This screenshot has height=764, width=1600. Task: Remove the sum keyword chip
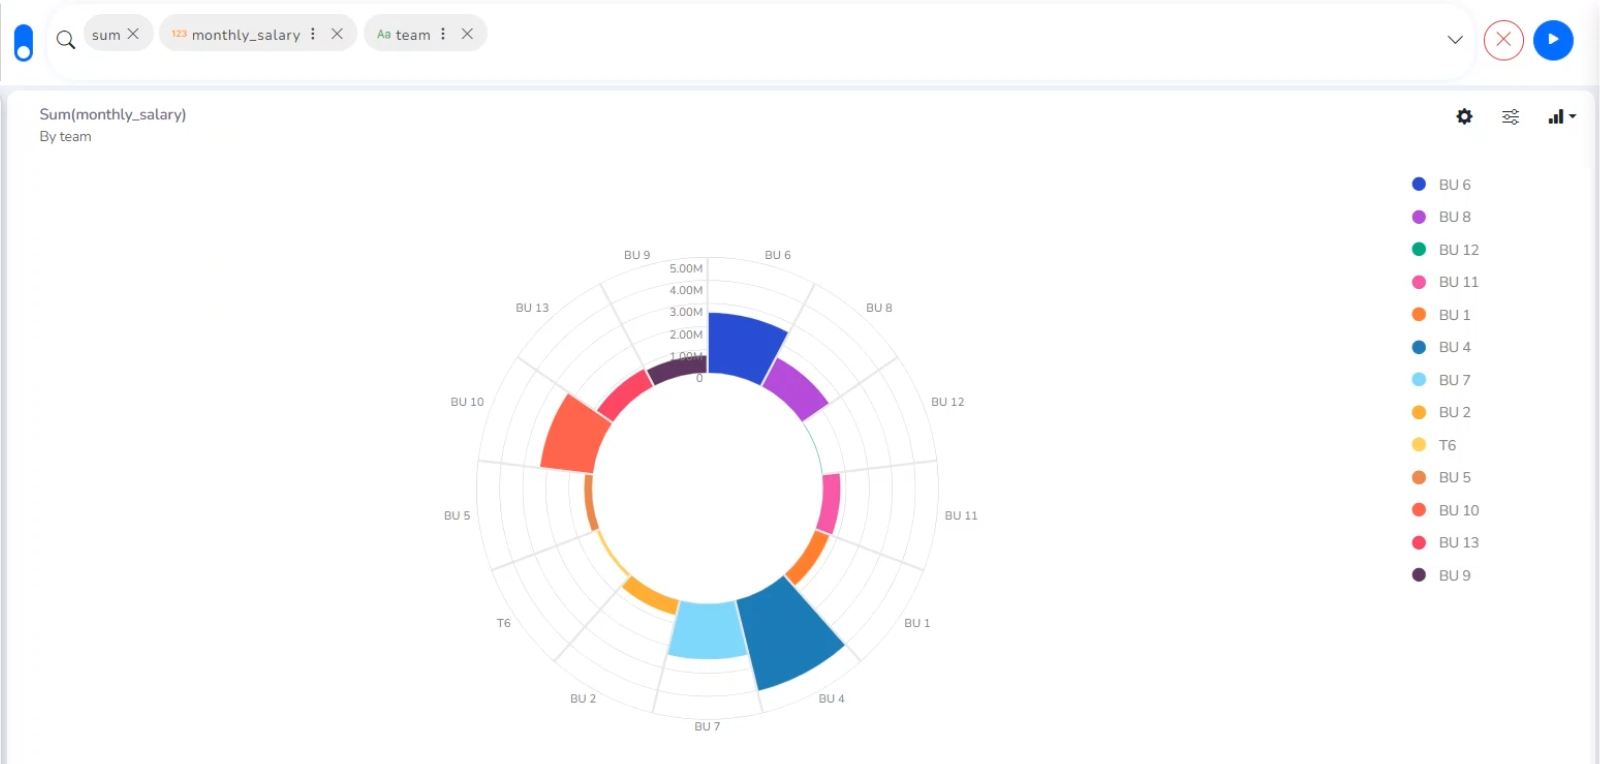(133, 34)
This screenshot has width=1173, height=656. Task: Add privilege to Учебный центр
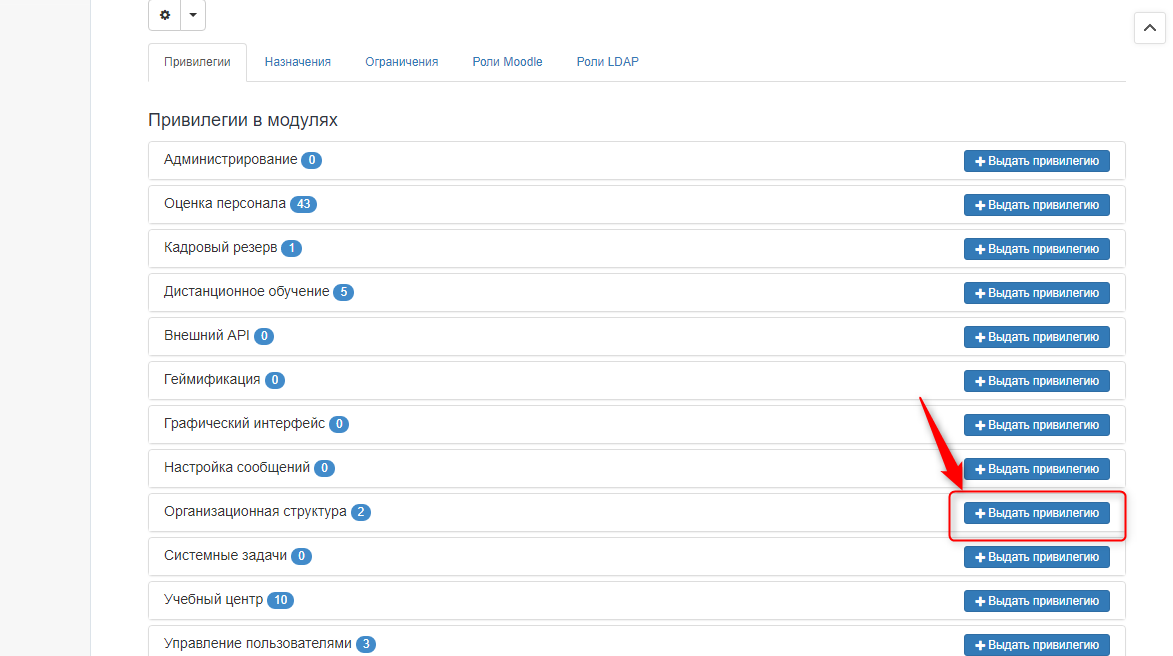(x=1036, y=601)
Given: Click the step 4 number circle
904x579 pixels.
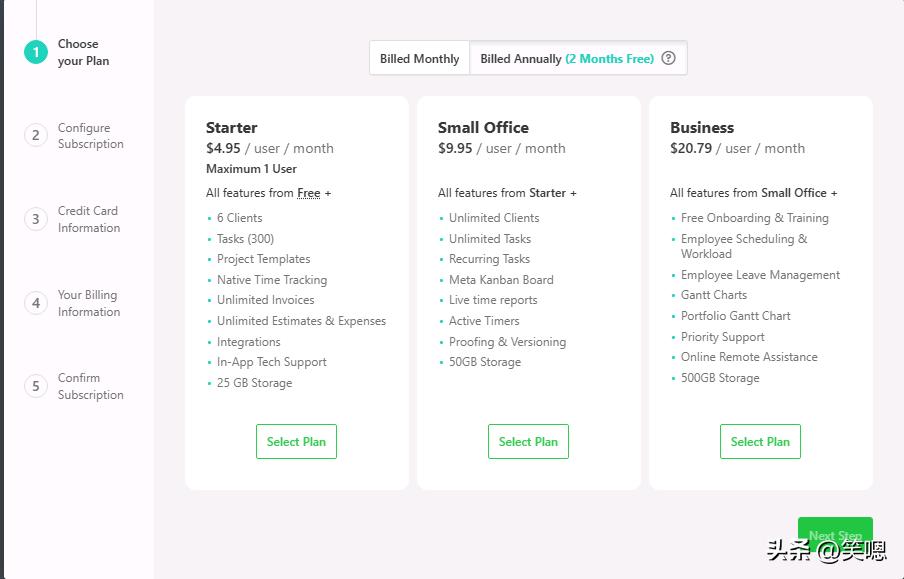Looking at the screenshot, I should [x=36, y=303].
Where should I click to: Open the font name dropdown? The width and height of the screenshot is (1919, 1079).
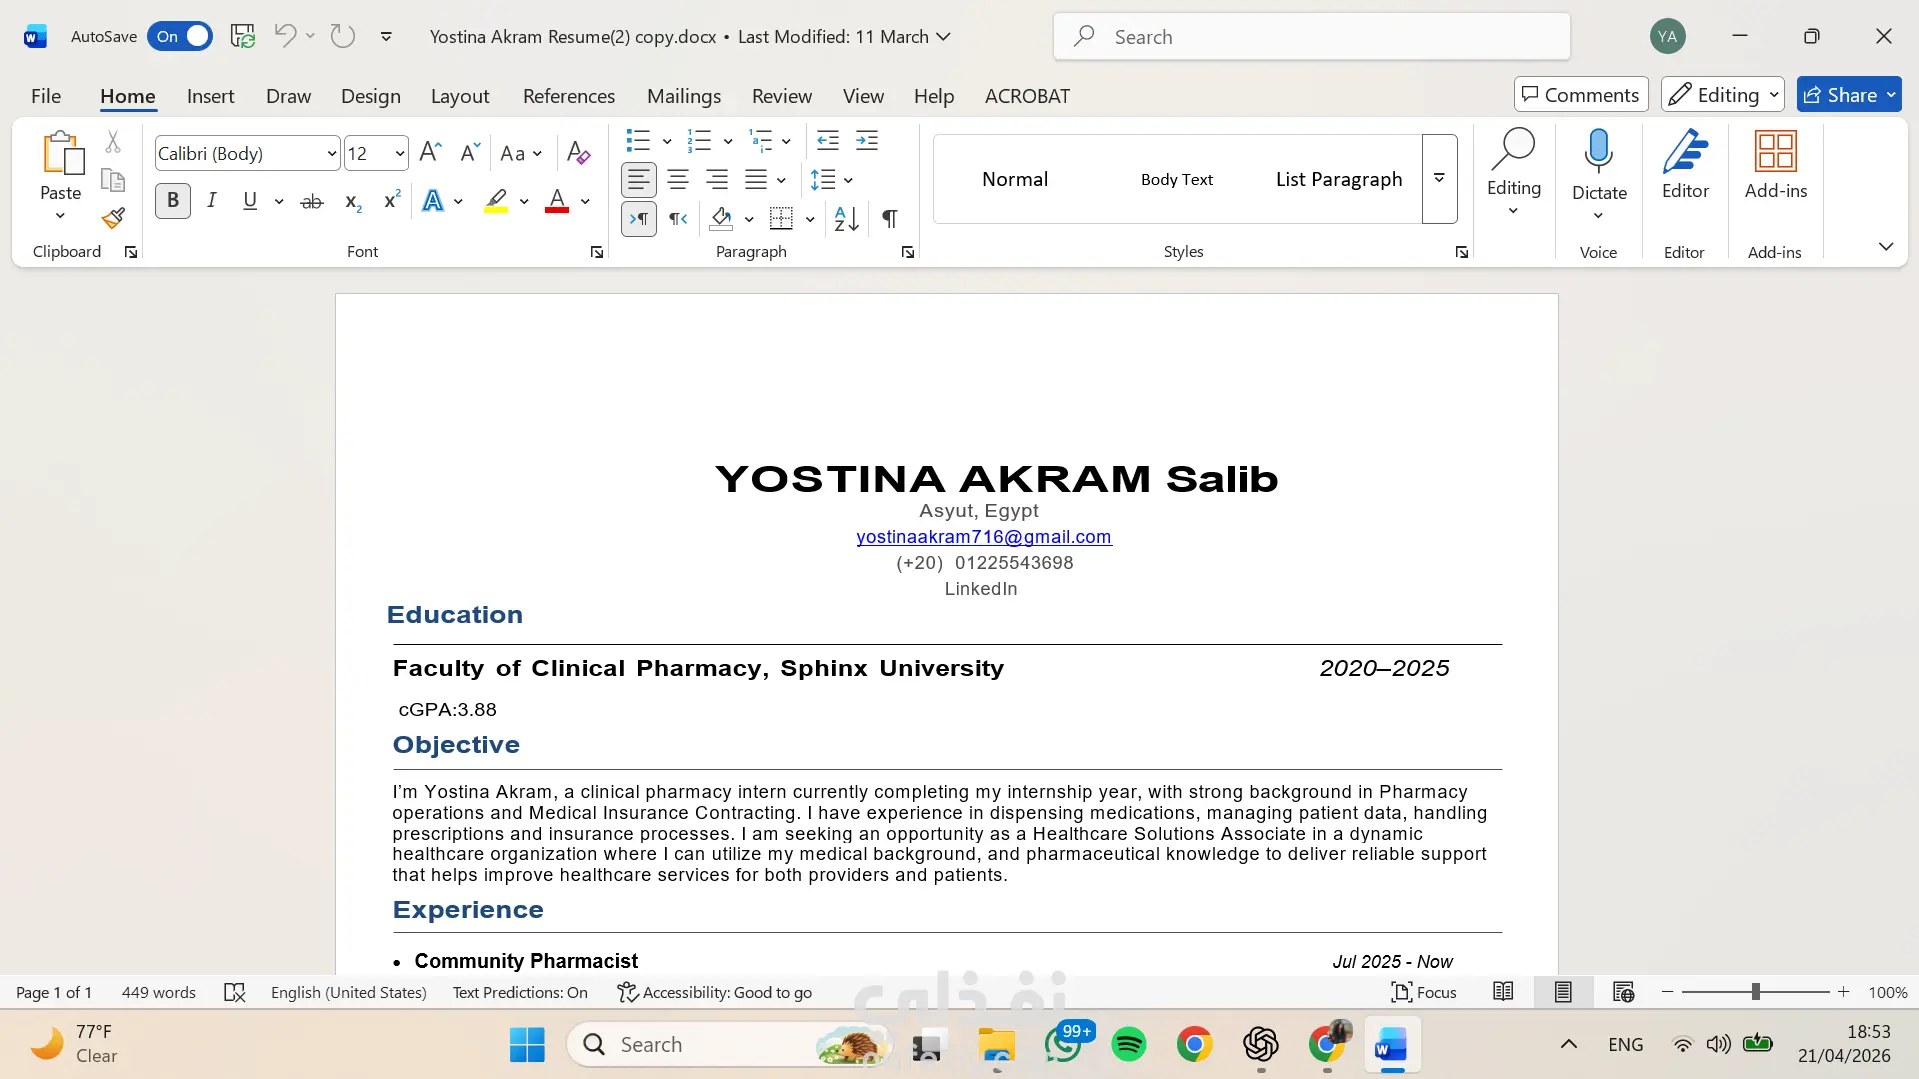coord(331,154)
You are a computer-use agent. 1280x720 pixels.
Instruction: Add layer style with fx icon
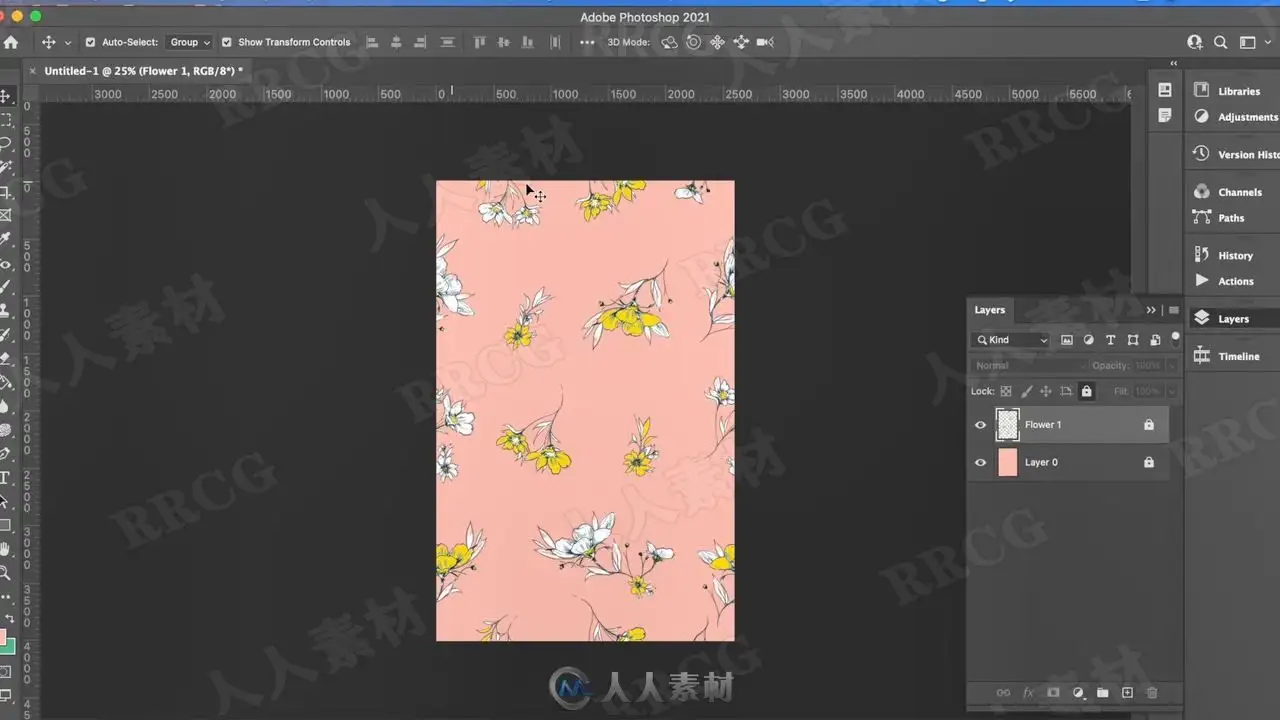pyautogui.click(x=1028, y=692)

What is required:
Reprint the listing above exactly, without images.

Solved problem:
This screenshot has height=764, width=1600. Task: Remove the sum keyword chip
(133, 34)
This screenshot has width=1173, height=656. Task: Add privilege to Учебный центр
(x=1036, y=601)
Given: Click the step 4 number circle
904x579 pixels.
Looking at the screenshot, I should [x=36, y=303].
Where should I click to: Open the font name dropdown? The width and height of the screenshot is (1919, 1079).
coord(331,154)
You are a computer-use agent. 1280x720 pixels.
Instruction: Add layer style with fx icon
pyautogui.click(x=1028, y=692)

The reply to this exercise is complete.